### AIM
Please resume the review of Jem below, carrying it on from its final sentence.

I was incredibly disappointed by Jem. Now I love the Pohl I have read so far, particularly the way he explores areas of the futures other writers would not consider and giving us humans doing nasty things to each other because of the society they are in. However, whilst all this does exist in the text, this is not the Pohl I love. Instead this felt like Pohl imitating Arthur C. Clarke. His attempt to do "bigger picture" science fiction makes the whole story unfocused and diffused. And, as such, the unlikability of the characters ends up playing against him as there is not enough time to explore their personalities and so it is hard to care for such a wide range of unpleasant people.

I have been reading a lot of SFF fiction from 1979 of late so I may be suffering from burn out but this is so unbelievably of its time. This extrapolation of the future of the world can only have come out of the late 70s and the "human's fail at Utopia" is only second in overused plots to "my alien artifact is bigger than your alien artifact". Rather than doing anything new it is just a very standard plot with a very dated worldview and such a thinly veiled satire with a rather trite message (humans are bad, the current political divides are bad, colonialism is bad).

### GIVEN DATA

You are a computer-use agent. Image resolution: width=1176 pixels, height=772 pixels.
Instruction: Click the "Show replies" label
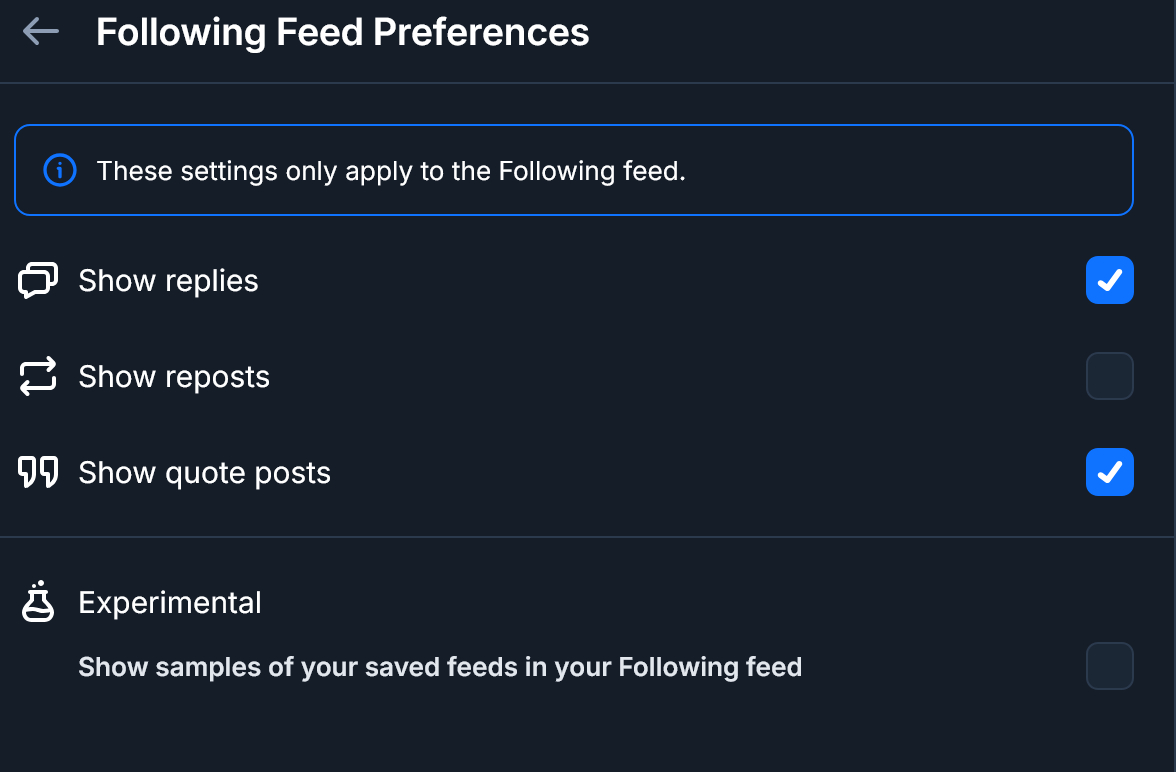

### WRITTEN RESPONSE
Combining these issues together we get this narrator who keeps making really unpleasant remarks and even names and situations are set up in problematic ways. There is a point where I begin to question, how much is being satirical and how much is simply being horrible?

I can see if you like interesting Alien Races (ala Stapledon's Starmaker) you would probably find the world of Jem quite interesting. But to me it was just too much of a heavy-handed mirror to the contemporary earth society to really manage to develop beyond that to me.

This is a shame as a really good Pohl is something I look forward to, but this is far from that.